** INPUT follows **

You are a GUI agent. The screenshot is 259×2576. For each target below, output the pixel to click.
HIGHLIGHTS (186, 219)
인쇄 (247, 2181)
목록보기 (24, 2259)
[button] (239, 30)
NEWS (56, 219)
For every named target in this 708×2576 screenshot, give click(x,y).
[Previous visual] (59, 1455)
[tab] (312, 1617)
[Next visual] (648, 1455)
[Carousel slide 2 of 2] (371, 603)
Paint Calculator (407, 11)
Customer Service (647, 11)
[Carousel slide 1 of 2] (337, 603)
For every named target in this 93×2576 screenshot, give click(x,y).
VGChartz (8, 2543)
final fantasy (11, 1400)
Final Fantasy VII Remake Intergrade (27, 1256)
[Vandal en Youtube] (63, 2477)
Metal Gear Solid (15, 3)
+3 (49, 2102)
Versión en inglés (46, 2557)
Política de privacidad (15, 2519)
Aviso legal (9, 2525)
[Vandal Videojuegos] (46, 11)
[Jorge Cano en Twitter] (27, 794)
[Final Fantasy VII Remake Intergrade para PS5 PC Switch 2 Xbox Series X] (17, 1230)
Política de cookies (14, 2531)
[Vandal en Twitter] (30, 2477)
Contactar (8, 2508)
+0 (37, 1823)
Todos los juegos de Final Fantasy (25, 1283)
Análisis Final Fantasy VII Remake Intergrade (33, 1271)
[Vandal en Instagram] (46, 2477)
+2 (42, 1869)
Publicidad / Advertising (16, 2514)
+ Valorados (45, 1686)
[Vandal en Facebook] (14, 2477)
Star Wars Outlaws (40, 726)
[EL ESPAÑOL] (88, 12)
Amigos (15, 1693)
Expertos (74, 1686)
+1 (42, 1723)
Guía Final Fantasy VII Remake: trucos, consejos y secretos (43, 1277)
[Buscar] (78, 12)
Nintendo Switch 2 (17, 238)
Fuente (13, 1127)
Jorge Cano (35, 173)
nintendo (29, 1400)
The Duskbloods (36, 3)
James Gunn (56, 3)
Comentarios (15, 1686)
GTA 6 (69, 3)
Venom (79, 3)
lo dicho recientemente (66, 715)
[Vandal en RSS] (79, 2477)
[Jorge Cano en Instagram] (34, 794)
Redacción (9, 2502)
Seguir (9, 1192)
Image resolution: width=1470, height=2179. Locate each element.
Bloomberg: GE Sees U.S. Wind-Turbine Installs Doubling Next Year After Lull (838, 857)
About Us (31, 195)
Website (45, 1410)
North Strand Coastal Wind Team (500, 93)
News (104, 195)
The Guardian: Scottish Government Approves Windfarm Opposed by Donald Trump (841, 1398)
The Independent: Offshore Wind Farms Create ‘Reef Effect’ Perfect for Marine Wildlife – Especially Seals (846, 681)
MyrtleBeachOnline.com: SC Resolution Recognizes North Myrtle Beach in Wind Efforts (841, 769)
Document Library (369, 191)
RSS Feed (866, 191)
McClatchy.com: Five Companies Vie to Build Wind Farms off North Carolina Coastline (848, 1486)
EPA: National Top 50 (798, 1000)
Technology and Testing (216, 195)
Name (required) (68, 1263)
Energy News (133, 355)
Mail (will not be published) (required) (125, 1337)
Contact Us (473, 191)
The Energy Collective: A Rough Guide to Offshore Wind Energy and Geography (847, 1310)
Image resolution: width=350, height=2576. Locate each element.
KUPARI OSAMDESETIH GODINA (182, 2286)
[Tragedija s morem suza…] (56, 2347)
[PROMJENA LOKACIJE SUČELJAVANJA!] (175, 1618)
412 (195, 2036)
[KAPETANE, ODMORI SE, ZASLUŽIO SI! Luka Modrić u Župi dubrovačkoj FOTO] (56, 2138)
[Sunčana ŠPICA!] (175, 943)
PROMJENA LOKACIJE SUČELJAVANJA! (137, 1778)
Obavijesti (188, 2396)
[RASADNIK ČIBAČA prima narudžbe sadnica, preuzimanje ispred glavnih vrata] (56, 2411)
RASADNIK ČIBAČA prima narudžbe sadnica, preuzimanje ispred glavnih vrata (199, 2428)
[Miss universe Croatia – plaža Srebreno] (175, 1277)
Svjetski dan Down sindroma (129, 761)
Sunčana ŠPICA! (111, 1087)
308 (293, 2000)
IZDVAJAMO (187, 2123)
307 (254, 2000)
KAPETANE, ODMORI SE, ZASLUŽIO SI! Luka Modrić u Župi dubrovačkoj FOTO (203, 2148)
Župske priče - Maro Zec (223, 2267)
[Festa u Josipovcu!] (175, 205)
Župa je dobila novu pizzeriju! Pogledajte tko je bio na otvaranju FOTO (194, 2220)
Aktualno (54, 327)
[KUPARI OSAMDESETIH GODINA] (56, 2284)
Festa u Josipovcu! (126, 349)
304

** End of INPUT **

• _WORK ITEM_
All entries must be duplicated exactly, with none left out.

• _RESPONSE TO THE TASK_
You are a GUI agent. The screenshot is 259×2576. For each target below, output the pixel to click.
HIGHLIGHTS (186, 219)
인쇄 (247, 2181)
목록보기 (24, 2259)
[button] (239, 30)
NEWS (56, 219)
For every named target in this 708×2576 screenshot, give click(x,y).
[Previous visual] (59, 1455)
[tab] (312, 1617)
[Next visual] (648, 1455)
[Carousel slide 2 of 2] (371, 603)
Paint Calculator (407, 11)
Customer Service (647, 11)
[Carousel slide 1 of 2] (337, 603)
For every named target in this 93×2576 screenshot, give click(x,y).
VGChartz (8, 2543)
final fantasy (11, 1400)
Final Fantasy VII Remake Intergrade (27, 1256)
[Vandal en Youtube] (63, 2477)
Metal Gear Solid (15, 3)
+3 (49, 2102)
Versión en inglés (46, 2557)
Política de privacidad (15, 2519)
Aviso legal (9, 2525)
[Vandal Videojuegos] (46, 11)
[Jorge Cano en Twitter] (27, 794)
[Final Fantasy VII Remake Intergrade para PS5 PC Switch 2 Xbox Series X] (17, 1230)
Política de cookies (14, 2531)
[Vandal en Twitter] (30, 2477)
Contactar (8, 2508)
+0 (37, 1823)
Todos los juegos de Final Fantasy (25, 1283)
Análisis Final Fantasy VII Remake Intergrade (33, 1271)
[Vandal en Instagram] (46, 2477)
+2 (42, 1869)
Publicidad / Advertising (16, 2514)
+ Valorados (45, 1686)
[Vandal en Facebook] (14, 2477)
Star Wars Outlaws (40, 726)
[EL ESPAÑOL] (88, 12)
Amigos (15, 1693)
Expertos (74, 1686)
+1 (42, 1723)
Guía Final Fantasy VII Remake: trucos, consejos y secretos (43, 1277)
[Buscar] (78, 12)
Nintendo Switch 2 (17, 238)
Fuente (13, 1127)
Jorge Cano (35, 173)
nintendo (29, 1400)
The Duskbloods (36, 3)
James Gunn (56, 3)
Comentarios (15, 1686)
GTA 6 (69, 3)
Venom (79, 3)
lo dicho recientemente (66, 715)
[Vandal en RSS] (79, 2477)
[Jorge Cano en Instagram] (34, 794)
Redacción (9, 2502)
Seguir (9, 1192)
Image resolution: width=1470, height=2179. Locate each element.
Bloomberg: GE Sees U.S. Wind-Turbine Installs Doubling Next Year After Lull (838, 857)
About Us (31, 195)
Website (45, 1410)
North Strand Coastal Wind Team (500, 93)
News (104, 195)
The Guardian: Scottish Government Approves Windfarm Opposed by Donald Trump (841, 1398)
The Independent: Offshore Wind Farms Create ‘Reef Effect’ Perfect for Marine Wildlife – Especially Seals (846, 681)
MyrtleBeachOnline.com: SC Resolution Recognizes North Myrtle Beach in Wind Efforts (841, 769)
Document Library (369, 191)
RSS Feed (866, 191)
McClatchy.com: Five Companies Vie to Build Wind Farms off North Carolina Coastline (848, 1486)
EPA: National Top 50 (798, 1000)
Technology and Testing (216, 195)
Name (required) (68, 1263)
Energy News (133, 355)
Mail (will not be published) (required) (125, 1337)
Contact Us (473, 191)
The Energy Collective: A Rough Guide to Offshore Wind Energy and Geography (847, 1310)
Image resolution: width=350, height=2576. Locate each element.
KUPARI OSAMDESETIH GODINA (182, 2286)
[Tragedija s morem suza…] (56, 2347)
[PROMJENA LOKACIJE SUČELJAVANJA!] (175, 1618)
412 (195, 2036)
[KAPETANE, ODMORI SE, ZASLUŽIO SI! Luka Modrić u Župi dubrovačkoj FOTO] (56, 2138)
[Sunčana ŠPICA!] (175, 943)
PROMJENA LOKACIJE SUČELJAVANJA! (137, 1778)
Obavijesti (188, 2396)
[RASADNIK ČIBAČA prima narudžbe sadnica, preuzimanje ispred glavnih vrata] (56, 2411)
RASADNIK ČIBAČA prima narudžbe sadnica, preuzimanje ispred glavnih vrata (199, 2428)
[Miss universe Croatia – plaža Srebreno] (175, 1277)
Svjetski dan Down sindroma (129, 761)
Sunčana ŠPICA! (111, 1087)
308 (293, 2000)
IZDVAJAMO (187, 2123)
307 (254, 2000)
KAPETANE, ODMORI SE, ZASLUŽIO SI! Luka Modrić u Župi dubrovačkoj FOTO (203, 2148)
Župske priče - Maro Zec (223, 2267)
[Festa u Josipovcu!] (175, 205)
Župa je dobila novu pizzeriju! Pogledajte tko je bio na otvaranju FOTO (194, 2220)
Aktualno (54, 327)
[KUPARI OSAMDESETIH GODINA] (56, 2284)
Festa u Josipovcu! (126, 349)
304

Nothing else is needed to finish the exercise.